Frazier is best remembered for his three legendary fights with the great Muhammad Ali. Perhaps the most memorable of the three fights was their first encounter at Madison Square Garden, on March 8, 1971. Ali-Frazier I was the first time two unbeaten heavyweights in the prime of their careers fought fort he world heavyweight championship.

Frazier dropped Ali on the canvas with his famous moneymaking left hook to the chin late in the fight. Frazier retained the unified WBC/WBA heavyweight titles, via 15-round decision.

Ali went on to beat Frazier on points in their second fight in 1974. The third and final encounter, on October 10, 1975, “Thrilla in Manila,” was one of the most brutal championship fights in heavyweight boxing history. Frazier, on the advisement of the late Eddie Futch, did not respond to the bell at the start of the fifteenth and final round. Ali was awarded a TKO victory.

Frazier, born on January 12, 1944, represented the U.S. in the 1964 Olympic Games in Tokyo, Japan where he won a gold medal by beating out a 6′ 4,” 230-pound Russian amateur. Frazier stood only 5’11.” Frazier was the only American to have won gold.
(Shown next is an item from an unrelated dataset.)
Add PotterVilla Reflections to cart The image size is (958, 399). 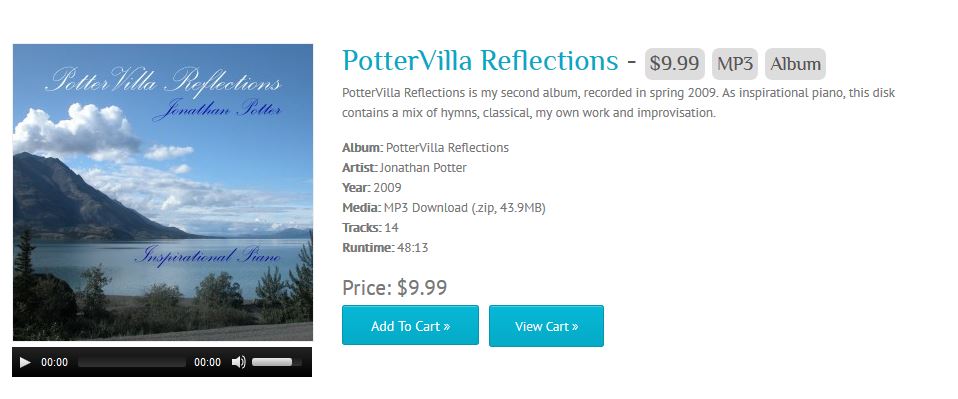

Since turning professional in 1964, Frazier’s 11-year career included a New York State heavyweight championship and a unified WBC/WBA heavyweight title reign. Frazier competed in a dozen world heavyweight championship fights. His only four losses were to Ali (twice) and the enormous, George Foreman (twice).

Joe Frazier, loved by many, will be missed by all.

Tarvis Simms honors, remembers Joe Frazier

A poem entitled “Brotherly Love”written by Tarvis Simms expressed the fighter’s appreciation for heavyweight great, Joe Frazier.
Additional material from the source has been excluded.